Vaccine adjuvants are useful for improving an immune response obtained with any particular antigen in a vaccine composition. Adjuvants are used to increase the amount of antibody and effector T cells produced and to reduce the quantity of antigen and the frequency of injection. Although some antigens are administered in vaccines without an adjuvant, there are many antigens that lack sufficient immunogenicity to stimulate a useful immune response in the absence of an effective adjuvant. Adjuvants also improve the immune response from “self-sufficient” antigens, in that the immune response obtained may be increased or the amount of antigen administered may be reduced.
Many tumors express proteins that can serve as tumor-specific antigens. Such antigens can be processed via the MHC class I pathway and presented to CD8+ T cells as has been shown for the MAGE-1 gene expressed in melanoma (1), p53 in breast cancer (2), heat shock proteins (3,4), and glycosylation variants of proteins such as MUC-1 mucin (5).
However, tumors generally lack co-stimulatory molecules and hence cannot provide the requisite two signals to activate humor-specific CTL (6). Consequently, spontaneous tumors generally fail to stimulate immunity.
Tumors have been genetically engineered to express co-stimulators [reviewed in (7) {8276/id Viret & Lindemann 1997} (8)] and the modified cells can induce rejection if given before the tumor is transplanted in model systems (9).
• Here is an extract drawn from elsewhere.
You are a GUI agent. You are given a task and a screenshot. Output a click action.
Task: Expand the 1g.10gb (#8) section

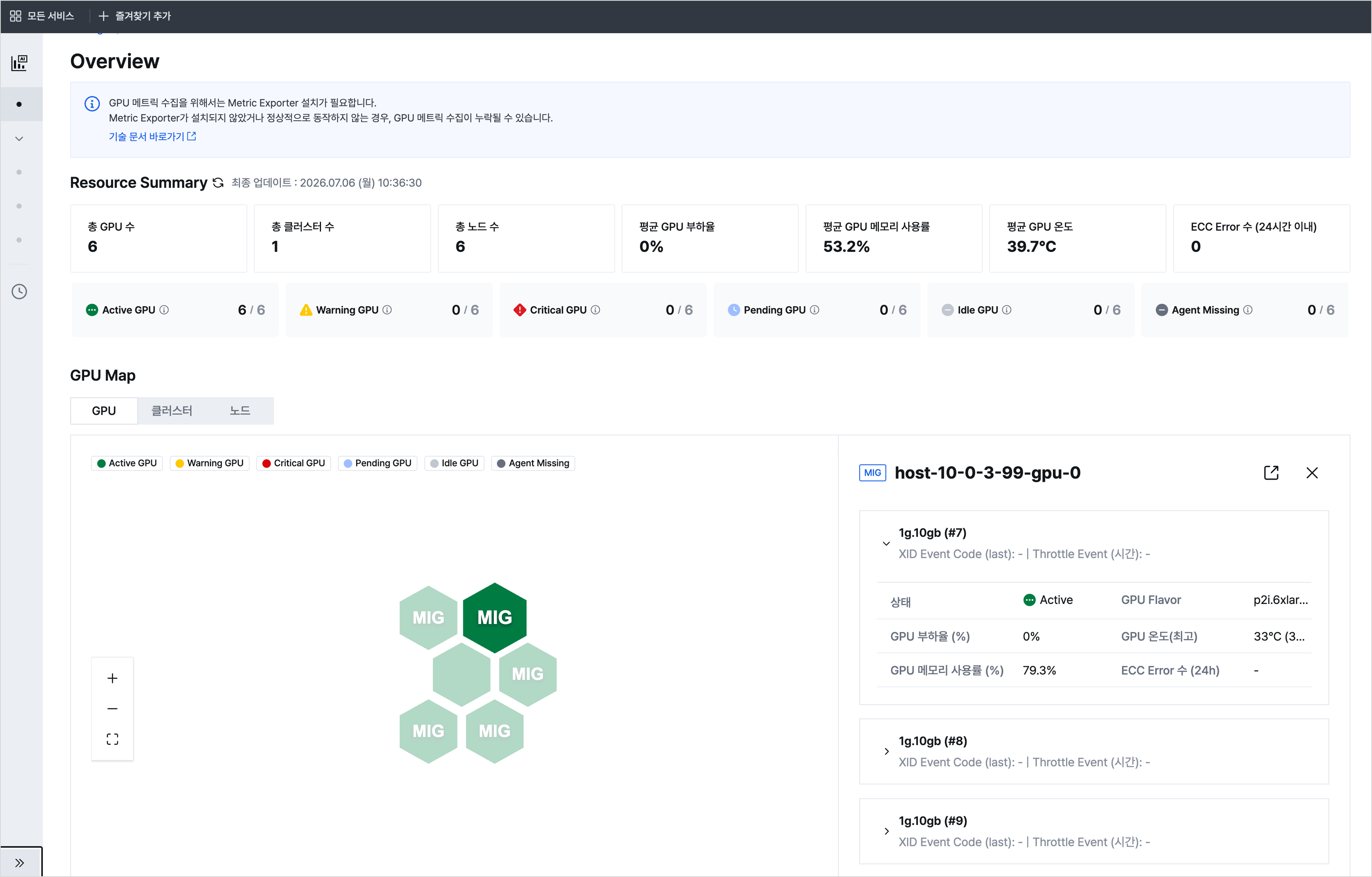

In a clinical setting, however, tumors presenting antigen in the absence of co-stimulators will likely induce tolerance of the relevant T cells before the tumor is detected (10). Such tumor-specific tolerance may prevent induction of immunity by genetically engineered, autologous tumor cells. Tolerance induction by tumors is not well characterized but recent reports (11,12) demonstrate that tumors induced tolerance in certain animal models.
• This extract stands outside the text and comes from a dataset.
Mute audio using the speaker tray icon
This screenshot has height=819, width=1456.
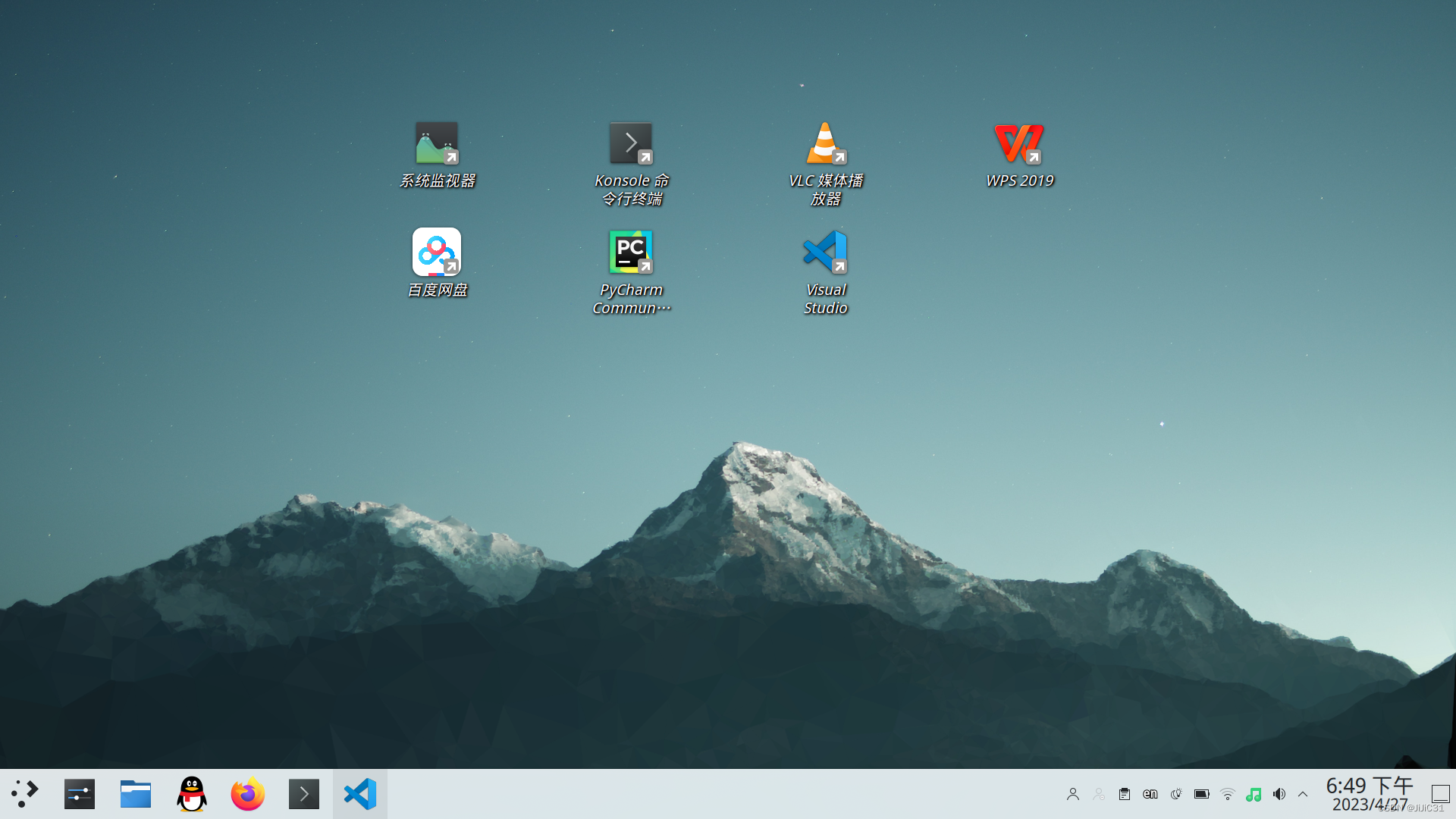click(x=1279, y=794)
The present inventors have recently found that the antitussive noscapine and its derivatives are useful in the treatment of neoplastic diseases. Noscapine is used as an antitussive drug and has low toxicity in humans. Noscapine arrests mammalian cells at mitosis, causes apoptosis in cycling cells, and has potent antitumor activity. Noscapine is an alkaloid from opium, and is readily available as a commercial byproduct in the commercial production of prescription opiates. It has been discovered that noscapine promotes assembly of tubulin subunits.
The present inventors have now discovered that noscapine and its derivatives are useful as adjuvant compositions to augment cell mediated immunity. In particular, noscapine and its derivatives can be used to enhance cytolytic responses to a tumor cell or as a vaccine adjuvant.